Table of Content
- Brief about Rattle
- Primer Installation of R and RStudio
- Base Rattle Installation
- Understanding the Rattle Interface
- Data Ingestion in Rattle - I
- Data Ingestion in Rattle - II
- Explore Data in Rattle I
- Explore Data in Rattle II
- Explore Data in Rattle III
- Transform Data in Rattle I
- Transform Data in Rattle II
- Clustering in Rattle I
- Clustering in Rattle II
- Linear Regression in Rattle
- Logistic Regression Model in Rattle I
- Logistic Regression Model in Rattle II
- Decision Trees in Rattle
- Random Forest in Rattle
- Boosted Trees in Rattle
- Support Vector Machines in Rattle
- Artificial Neural Network in Rattle
- Ensemble Learning in Rattle
There are a couple of Analytical tools to handle data and create models. Most of these tools contributed by Microsoft, Google, SAS, R and Python are intensive on programming skills. A few do have the capability to allow the user to avoid programming and still explore their data science skills without programming. While I would discuss these as we go ahead in our series, lets discuss R right now. Python has evolved as our go-to platform for Analytics, Machine Learning and Artificial Intelligence. But our old friend R is still running in the race. Already implemented in a lot of applications and services, we still have plenty of juice left. An added advantage is the community support which is unmatched. For a non-programmer or someone who has just started executing data processes for machine learning, we can use Rattle. Business user's typically understand their data process flow. But they are hand tied because of lack of programming skills. Rattle could help them to explore their data without coding. Perhaps it can help them learn coding gradually.

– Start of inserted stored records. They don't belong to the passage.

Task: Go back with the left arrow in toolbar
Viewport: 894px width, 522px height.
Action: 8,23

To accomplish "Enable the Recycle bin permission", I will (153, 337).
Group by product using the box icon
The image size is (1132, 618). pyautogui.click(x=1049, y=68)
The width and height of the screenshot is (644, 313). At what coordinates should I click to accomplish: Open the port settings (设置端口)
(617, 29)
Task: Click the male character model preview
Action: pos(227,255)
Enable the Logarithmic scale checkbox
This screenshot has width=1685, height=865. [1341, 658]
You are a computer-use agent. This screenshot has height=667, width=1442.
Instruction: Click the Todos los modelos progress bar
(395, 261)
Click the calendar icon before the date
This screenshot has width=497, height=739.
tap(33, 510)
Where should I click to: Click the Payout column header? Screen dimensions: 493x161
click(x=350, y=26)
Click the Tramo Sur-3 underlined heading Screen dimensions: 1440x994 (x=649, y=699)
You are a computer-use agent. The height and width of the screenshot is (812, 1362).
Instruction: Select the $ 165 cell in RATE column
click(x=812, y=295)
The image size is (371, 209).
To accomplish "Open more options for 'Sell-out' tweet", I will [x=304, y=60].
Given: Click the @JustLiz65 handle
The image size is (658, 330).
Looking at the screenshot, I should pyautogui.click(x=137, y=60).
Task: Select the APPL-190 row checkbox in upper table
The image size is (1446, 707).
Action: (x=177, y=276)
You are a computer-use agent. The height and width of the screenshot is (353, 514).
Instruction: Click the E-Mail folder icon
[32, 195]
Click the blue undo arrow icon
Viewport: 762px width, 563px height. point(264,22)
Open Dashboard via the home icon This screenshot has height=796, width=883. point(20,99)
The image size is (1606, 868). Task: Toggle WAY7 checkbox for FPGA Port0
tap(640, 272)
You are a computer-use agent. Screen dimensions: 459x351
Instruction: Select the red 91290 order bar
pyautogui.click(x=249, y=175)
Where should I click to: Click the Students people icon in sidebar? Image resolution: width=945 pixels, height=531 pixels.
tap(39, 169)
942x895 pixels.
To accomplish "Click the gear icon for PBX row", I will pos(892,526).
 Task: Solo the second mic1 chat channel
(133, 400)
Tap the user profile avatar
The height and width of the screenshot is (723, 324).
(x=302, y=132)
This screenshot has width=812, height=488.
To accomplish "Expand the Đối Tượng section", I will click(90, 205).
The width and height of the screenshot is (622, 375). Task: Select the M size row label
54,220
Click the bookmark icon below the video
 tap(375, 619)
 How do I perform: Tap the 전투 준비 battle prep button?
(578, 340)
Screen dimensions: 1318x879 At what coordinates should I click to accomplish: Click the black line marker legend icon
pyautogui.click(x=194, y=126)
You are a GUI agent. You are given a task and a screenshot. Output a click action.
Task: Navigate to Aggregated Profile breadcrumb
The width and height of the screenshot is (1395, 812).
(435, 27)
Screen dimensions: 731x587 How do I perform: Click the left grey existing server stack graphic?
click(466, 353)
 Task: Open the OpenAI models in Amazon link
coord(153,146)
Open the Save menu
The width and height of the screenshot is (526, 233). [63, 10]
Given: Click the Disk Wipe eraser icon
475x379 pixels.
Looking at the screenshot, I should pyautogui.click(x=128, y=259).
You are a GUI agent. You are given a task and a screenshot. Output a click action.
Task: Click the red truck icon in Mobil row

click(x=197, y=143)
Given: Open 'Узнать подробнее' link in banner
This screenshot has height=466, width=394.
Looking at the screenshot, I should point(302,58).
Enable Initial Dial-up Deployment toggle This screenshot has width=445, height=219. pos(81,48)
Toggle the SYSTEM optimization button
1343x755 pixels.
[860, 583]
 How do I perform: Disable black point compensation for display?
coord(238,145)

Rattle is an open source package available on CRAN, which can be installed on R or RStudio. For ease of usage we will be deploying it in RStudio. Rattle library would give us access to a host of function in R accessible via a Graphical User Inteface. The tutorial is a series of explainer videos in a sequence to showcase the usage of Rattle for Data Mining. Below each explainer video, we will be having brief explanation. The tutorial assumes that the learners are already aware of the Data Science concepts. If you want to go through the data science concept's, you can enroll for this quick open source learning video series over here. This course would help you to prepare the conceptual aspects of data science.
In the video tutorial above, we cover the Base R installation followed by RStudio installation. Based on the OS, you may have to select the appropriate flavor. I have shown the installations for a Windows setup. But using the same approach and links you can install for Mac or Linux as well.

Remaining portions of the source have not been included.